Figure 5. SNAI1 is a direct and functional target of miR-182.

A. Western blot analysis of the protein levels of SNAI1 in MCF-10A cells transfected with miR-182 mimics or inhibitor. β-actin is shown as a loading control. B. A description of predicted miR-182 binding site within the SNAI1 3′UTR, as well as sequence alignment of the miR-182 binding site (WT) and its mutation (MUT) with the miR-182 targeting sequence. C. Luciferase reporter assay of HEK293T cells co-transfected with miR-182 mimics and either WT or Mut luciferase plasmid. D. ‘Rescue’ experiment was performed in MCF-10A cells transfected with NC or miR-182 mimics together with a control (Vec) or SNAI1 plasmid. The protein level of SNAI1 was analyzed using Western blot. β-actin is shown as a loading control.

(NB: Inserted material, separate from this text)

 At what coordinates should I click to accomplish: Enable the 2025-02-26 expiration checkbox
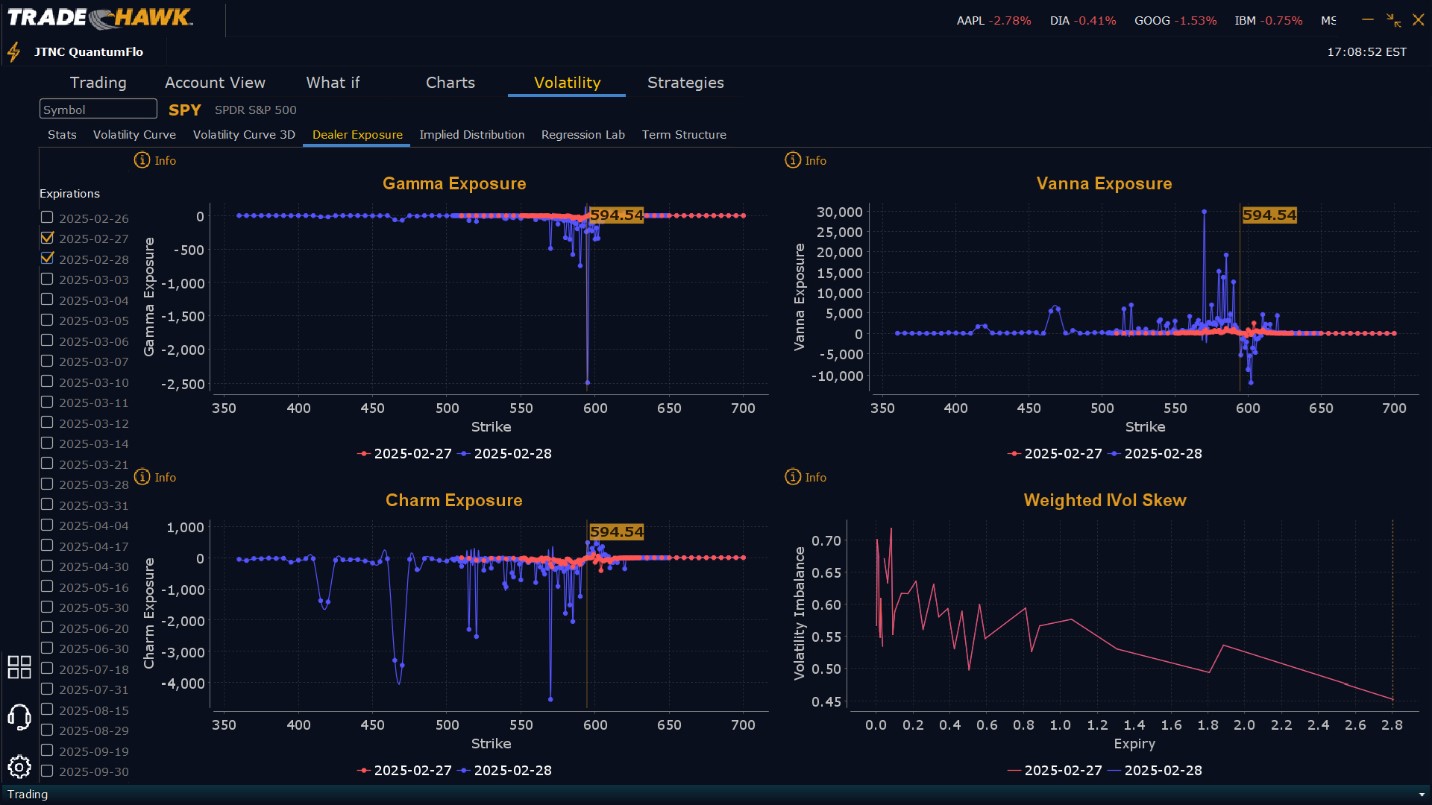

E. SNAI1 expression was blocked using two different targeting sequences in 4T1 cells, then injected into female Balb/c-nu mice via tail vein, respectively. Three weeks later, the lungs were excised and fixed in bouins fixative. Representative gross lungs (upper) and H&E stained lung sections from each group were shown. F. Measurement of weight of excised lungs, representing the macrometastases to lung. Mann-Whitney U-test was used to analyze the significance. Error bars in C and F represent mean ± SEM. *P<0.05, **P<0.01.